(Pixel coordinate grounding data)
┌──

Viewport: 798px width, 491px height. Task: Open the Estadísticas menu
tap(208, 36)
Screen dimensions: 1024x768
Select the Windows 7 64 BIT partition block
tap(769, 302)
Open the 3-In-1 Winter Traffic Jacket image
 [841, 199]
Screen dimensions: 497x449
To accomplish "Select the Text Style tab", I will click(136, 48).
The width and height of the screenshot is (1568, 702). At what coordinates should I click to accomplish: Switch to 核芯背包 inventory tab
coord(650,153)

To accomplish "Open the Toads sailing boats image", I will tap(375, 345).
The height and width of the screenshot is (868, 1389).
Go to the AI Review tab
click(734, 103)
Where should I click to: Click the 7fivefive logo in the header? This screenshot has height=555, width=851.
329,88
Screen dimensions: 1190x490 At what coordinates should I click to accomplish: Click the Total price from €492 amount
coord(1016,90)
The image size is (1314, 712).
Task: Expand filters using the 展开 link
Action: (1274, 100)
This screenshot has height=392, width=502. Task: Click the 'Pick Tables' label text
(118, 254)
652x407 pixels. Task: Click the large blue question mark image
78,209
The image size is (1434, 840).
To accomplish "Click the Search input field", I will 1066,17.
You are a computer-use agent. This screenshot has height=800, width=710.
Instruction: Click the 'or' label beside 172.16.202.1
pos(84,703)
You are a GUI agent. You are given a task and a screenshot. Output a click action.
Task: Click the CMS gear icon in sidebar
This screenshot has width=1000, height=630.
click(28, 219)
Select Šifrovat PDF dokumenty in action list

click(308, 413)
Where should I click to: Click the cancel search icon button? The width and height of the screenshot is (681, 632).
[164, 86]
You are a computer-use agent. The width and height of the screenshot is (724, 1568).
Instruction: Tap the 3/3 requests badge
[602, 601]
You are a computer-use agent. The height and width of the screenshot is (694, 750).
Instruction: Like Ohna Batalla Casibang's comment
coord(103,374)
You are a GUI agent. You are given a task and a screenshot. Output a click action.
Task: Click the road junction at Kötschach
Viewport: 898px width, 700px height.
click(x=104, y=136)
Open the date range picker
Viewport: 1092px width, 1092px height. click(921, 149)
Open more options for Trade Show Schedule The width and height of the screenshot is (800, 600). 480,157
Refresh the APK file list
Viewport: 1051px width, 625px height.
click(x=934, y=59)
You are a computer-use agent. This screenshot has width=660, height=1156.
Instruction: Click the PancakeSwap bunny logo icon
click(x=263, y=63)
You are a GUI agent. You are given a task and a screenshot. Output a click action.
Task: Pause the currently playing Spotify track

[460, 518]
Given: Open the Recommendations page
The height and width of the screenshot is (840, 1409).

└──

◆ **Task statement**: Could you restate every entry above word for word?

◆ **Solution to the problem**:
Viewport: 798px width, 491px height. Task: Open the Estadísticas menu
tap(208, 36)
Screen dimensions: 1024x768
Select the Windows 7 64 BIT partition block
tap(769, 302)
Open the 3-In-1 Winter Traffic Jacket image
 [841, 199]
Screen dimensions: 497x449
To accomplish "Select the Text Style tab", I will click(136, 48).
The width and height of the screenshot is (1568, 702). At what coordinates should I click to accomplish: Switch to 核芯背包 inventory tab
coord(650,153)

To accomplish "Open the Toads sailing boats image", I will tap(375, 345).
The height and width of the screenshot is (868, 1389).
Go to the AI Review tab
click(734, 103)
Where should I click to: Click the 7fivefive logo in the header? This screenshot has height=555, width=851.
329,88
Screen dimensions: 1190x490 At what coordinates should I click to accomplish: Click the Total price from €492 amount
coord(1016,90)
The image size is (1314, 712).
Task: Expand filters using the 展开 link
Action: (1274, 100)
This screenshot has height=392, width=502. Task: Click the 'Pick Tables' label text
(118, 254)
652x407 pixels. Task: Click the large blue question mark image
78,209
The image size is (1434, 840).
To accomplish "Click the Search input field", I will 1066,17.
You are a computer-use agent. This screenshot has height=800, width=710.
Instruction: Click the 'or' label beside 172.16.202.1
pos(84,703)
You are a GUI agent. You are given a task and a screenshot. Output a click action.
Task: Click the CMS gear icon in sidebar
This screenshot has width=1000, height=630.
click(28, 219)
Select Šifrovat PDF dokumenty in action list

click(308, 413)
Where should I click to: Click the cancel search icon button? The width and height of the screenshot is (681, 632).
[164, 86]
You are a computer-use agent. The width and height of the screenshot is (724, 1568).
Instruction: Tap the 3/3 requests badge
[602, 601]
You are a computer-use agent. The height and width of the screenshot is (694, 750).
Instruction: Like Ohna Batalla Casibang's comment
coord(103,374)
You are a GUI agent. You are given a task and a screenshot. Output a click action.
Task: Click the road junction at Kötschach
Viewport: 898px width, 700px height.
click(x=104, y=136)
Open the date range picker
Viewport: 1092px width, 1092px height. click(921, 149)
Open more options for Trade Show Schedule The width and height of the screenshot is (800, 600). 480,157
Refresh the APK file list
Viewport: 1051px width, 625px height.
click(x=934, y=59)
You are a computer-use agent. This screenshot has width=660, height=1156.
Instruction: Click the PancakeSwap bunny logo icon
click(x=263, y=63)
You are a GUI agent. You are given a task and a screenshot. Output a click action.
Task: Pause the currently playing Spotify track

[460, 518]
Given: Open the Recommendations page
The height and width of the screenshot is (840, 1409).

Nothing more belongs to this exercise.